“If you were to destroy the belief in immortality in mankind, not only love but every living force on which the continuation of all life in the world depends, would dry up at once.” – Fyodor Dostoevsky
Many people believe that being immortal is a bliss, something that’s priceless… something that one would do next to anything for. Would it be bliss to live long enough to see all your loved ones perish? To wander around the world in loneliness, for every friend you ever made have run out of time to spend with you? Personally, I think not! It’s not a bliss. If anything, it’s a downright curse.
Lucas Petersen, a professor at the University of Texas, is resting quietly in his apartment on Guadalupe Street near the main campus. There’s a knock at his door that surprised him. He is visited by Tommy Hansen, a good friend. With him, he brought a steel box, set it down at his friend’s table, and explained his unusual request, including the fact that he was soon to die. Part of the request was that the contents of the box couldn’t be disclosed for twenty years.
Later that day, Lucas received a message that his good friend did, in fact, die the same night after visiting with him.

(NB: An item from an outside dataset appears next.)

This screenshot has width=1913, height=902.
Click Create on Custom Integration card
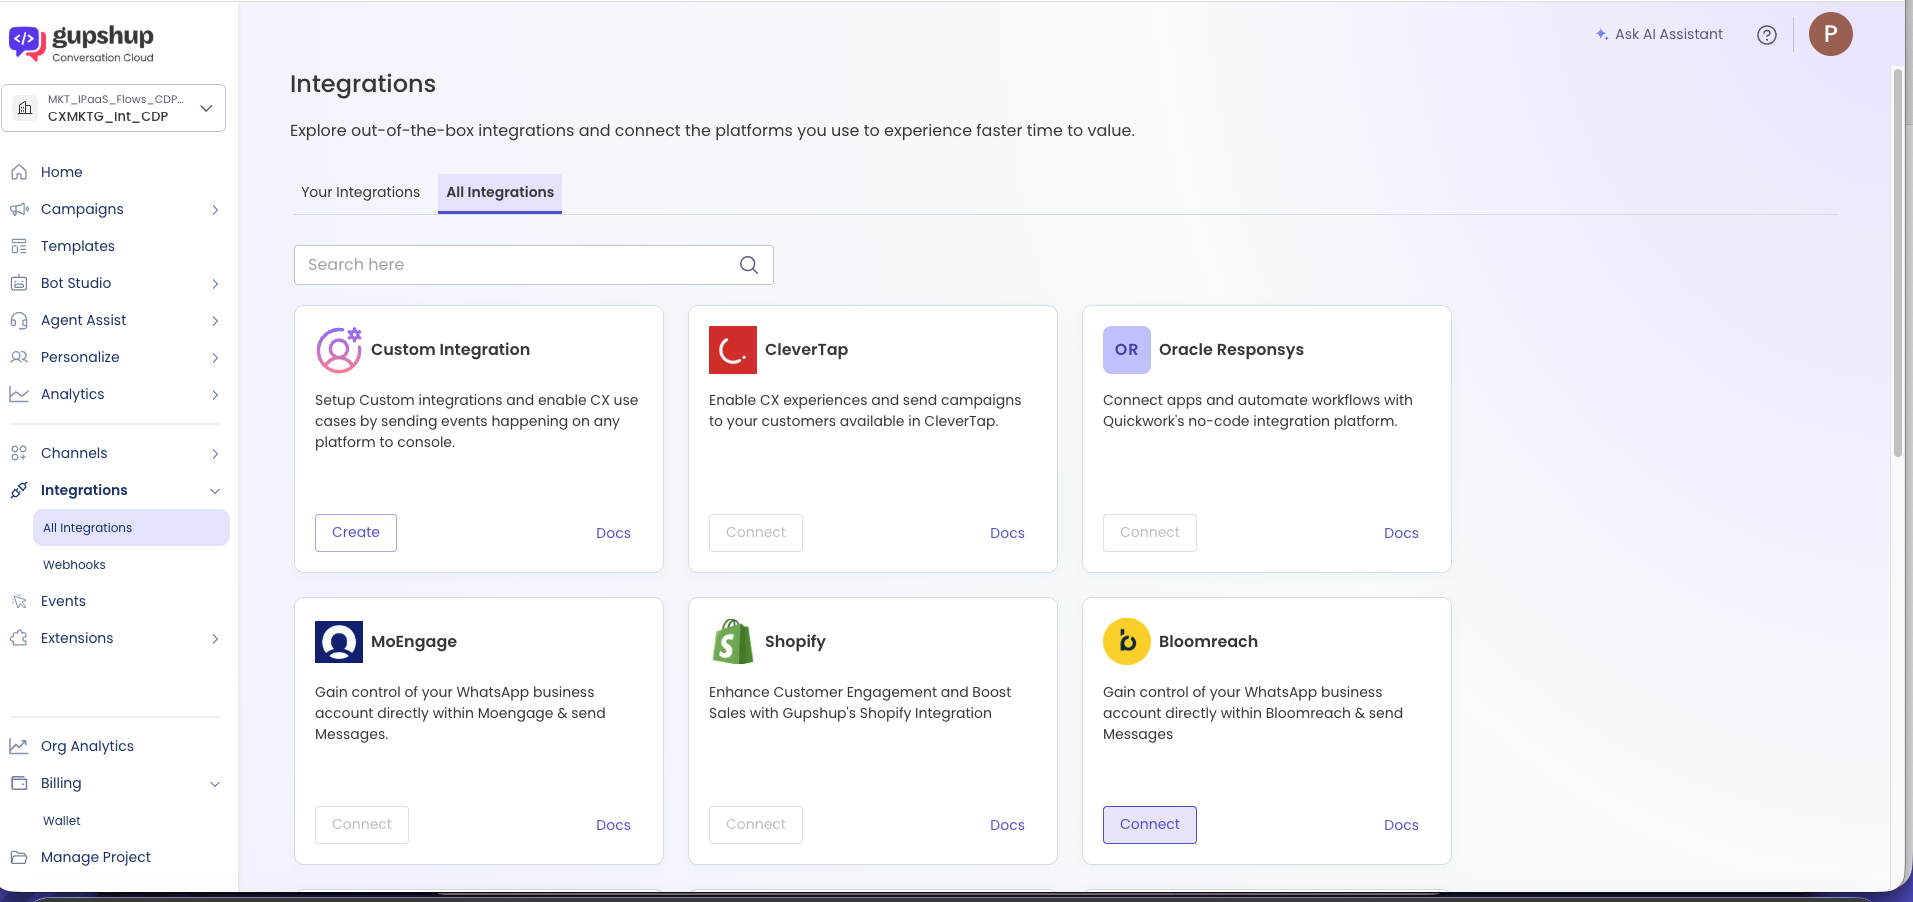pyautogui.click(x=356, y=533)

At that time, he adopted his friend’s five-year-old son and waited over twenty years to open the steel box.
After twenty years, Lucas and his adopted son read of the quest they must follow into the darkest jungles in Peru, a place more than one thousand miles northeast of Lima.
As they journeyed, the men encountered a most terrible storm, a river full of crocodiles, never-ending mosquitos, seven-foot-tall savages, giant Anaconda snakes, cannibals, and last but not least, Queen Nevaeh herself.